I am using Azure DataBricks notebook with Azure library to get list of files in Blob Storage. This task is scheduled and cluster is terminated after finishing the job and started again with new run.
I am using Azure 4.0.0 library (https://pypi.org/project/azure/)
Sometimes I am getting error message:
- AttributeError: module 'lib' has no attribute 'SSL_ST_INIT'
and very rarely also:
- AttributeError: cffi library '_openssl' has no function, constant or global variable named 'CRYPTOGRAPHY_PACKAGE_VERSION'
I have found a solution as uninstall openssl or azure library, restart cluster and install it again, but restarting cluster may not be possible because it may need to handle longer tasks, etc.

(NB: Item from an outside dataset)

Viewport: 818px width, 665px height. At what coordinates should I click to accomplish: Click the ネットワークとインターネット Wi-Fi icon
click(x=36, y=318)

I also tried to install/upgrade openSSL 16.2.0 in initialization script, but it does not help and start conflicting with some another openSSL library which is in Databricks cluster by default
Is there any option what I can do with it?
There is the code for getting list of files from Blob Storage:
import pandas as pd
import re
import os
from pyspark.sql.types import *
import azure
from azure.storage.blob import BlockBlobService
import datetime
import time
r = []
marker = None
blobService = BlockBlobService(accountName,accountKey)
while True:
result = blobService.list_blobs(sourceStorageContainer, prefix = inputFolder, marker=marker)
for b in result.items:
r.append(b.name)
if result.next_marker:
marker = result.next_marker
else:
break
print(r)
Thank you